The nonprofit theater has set a goal of $50,000 for the GoFundMe campaign — one-third of the $150,000 the organization needs to raise by Dec. 31.

“We didn’t get several grants we thought we would get and so we thought it was our next best option,” said Bob Trate, marketing director for the Colonial Theatre. “We wanted to put this out there to the community to let them know that we need funds to keep going to keep the lights on and to continue to give people an escape.” He added the theater is planning to stay open through February 2021.

By Friday afternoon, $20,131 of the $50,000 goal has been pledged. Trate said the theater is hoping to surpass the goal. The theater is tracking its donations by lighting its marquee based on how much is raised. One letter will be lit for every $7,000 raised, according to a post on the theater’s Facebook page. He did not have details about efforts to make up the remaining amount needed.

Like other movie theaters and performing arts locations, the Colonial Theatre was forced to close in March when the coronavirus pandemic led Gov. Tom Wolf to close all but essential businesses.

The theater reopened in time for July 4th weekend, but at reduced capacity as mandated by Pennsylvania’s guidelines. Trate said since reopening, the theater has been relying on donations, limited ticket sales and funds the theater received through the Payroll Protection Program to keep going.

According to the information on the GoFundMe page, attendance is down nearly 90%.

“This massive decline in foot traffic translates to very little revenue from ticket sales, concessions, and screen sponsorships — the very bread and butter (or popcorn and butter) on which we depend,” the site reads.

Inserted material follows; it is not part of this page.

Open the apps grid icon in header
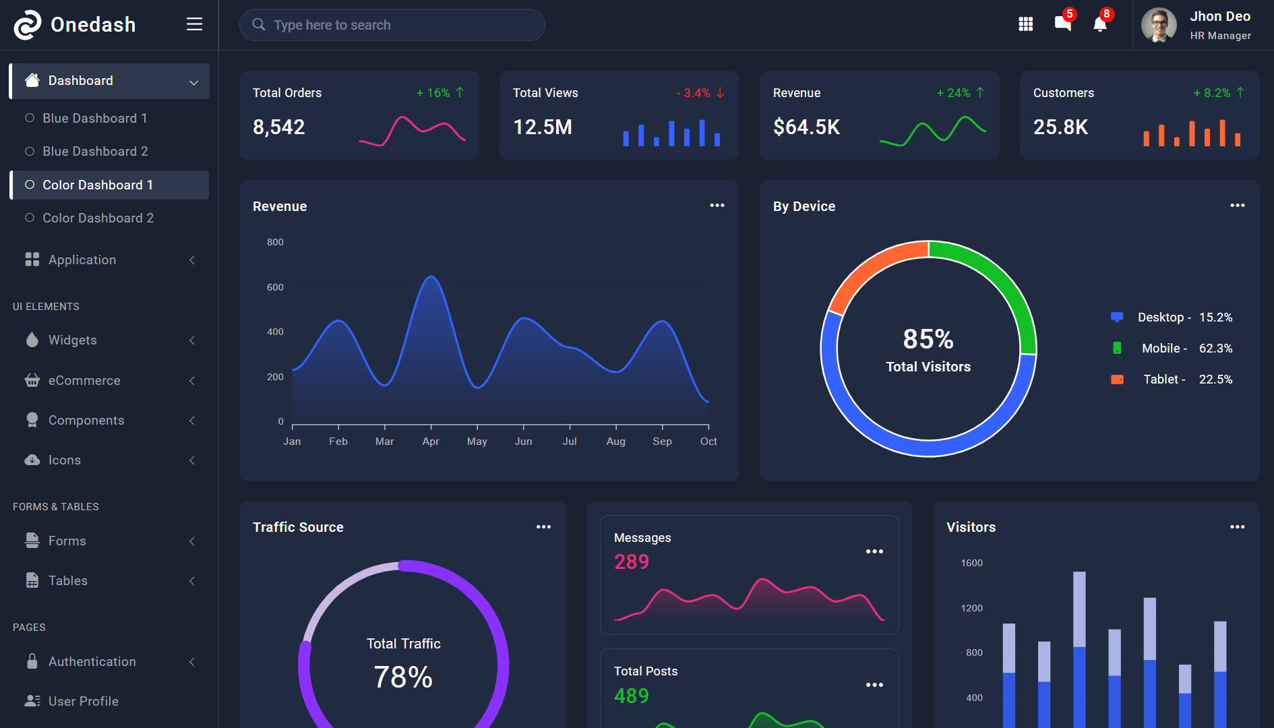Screen dimensions: 1274x728 1025,24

In addition, according to Trate, many people were unaware the theater had reopened and others have been hesitant to come back, due to the pandemic. When the Colonial reopened, it offered reduced price tickets, and tried to maintain a broad operating schedule. Effective Nov. 9, however, operating hours are Thursday through Sunday, and ticket prices have returned to pre-pandemic levels.

The theater said that while several vendors have partnered to reduce fees and its primary lender has temporarily deferred month interest payments, it still isn’t enough to make up for the losses in tickets, concession and sponsorship revenues.

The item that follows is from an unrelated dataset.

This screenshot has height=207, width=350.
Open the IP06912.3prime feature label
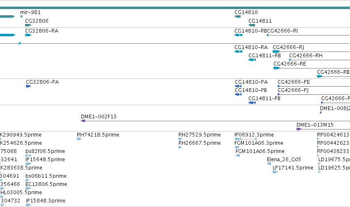[254, 135]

The Colonial Theatre is currently operating at 35% capacity, in compliance with state guidelines. For the theater’s original 1903 Theatre for example, 134 people can sit in a theater that would normally hold 600. The White Rabbit Theatre normally seats 174, but can now hold 34. And the smallest theater – the Berry Theatre — can seat just 12 people right now.

“We are open and we are your escape from your new normal. We have ‘comfort food’ movies coming that you will want to see and bring your family for,” Trate said.

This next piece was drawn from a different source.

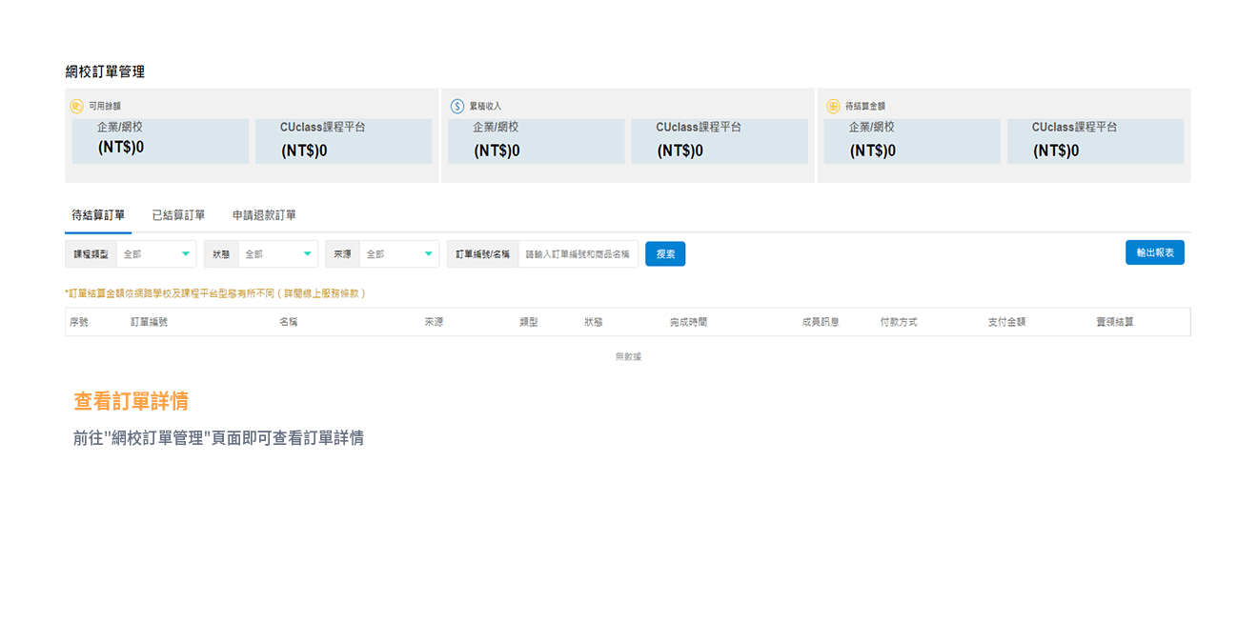Click the 輸出報表 export button

[x=1154, y=252]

To make the GoFundMe campaign fun and unique, several incentives are being offered for various levels of donations, including the opportunity to be the Grand Marshal for 2021 or 2022 Blobfest festivities; a private screening for up to 600 people (post-COVID); providing an on-stage welcome to a live concert or event; one year of free popcorn; a pair of concert tickets to a future show; a limited edition Colonial Theatre ‘Chill Blanket’; and others. Details about the incentives can be found on the GoFundMe campaign page.

One of the Colonial Theatre’s biggest annual events is Blobfest — held virtually in July this year.

“One of the advantages for us, we are a nonprofit and we also have the Blob — we have a monster in our theater,” Trate said, adding that the theater sent an email to people who have purchased Blobfest tickets over the past few years to let them know about the GoFundMe effort, and saw a jump in the total pledged.

Two initiatives the nonprofit Colonial offered before the pandemic will be continuing: rentals of the Berry Theatre for private screenings and the Ovations program — which provides free movie tickets to under-resourced individuals and families. The program works in cooperation with area social service providers and is expected to resume.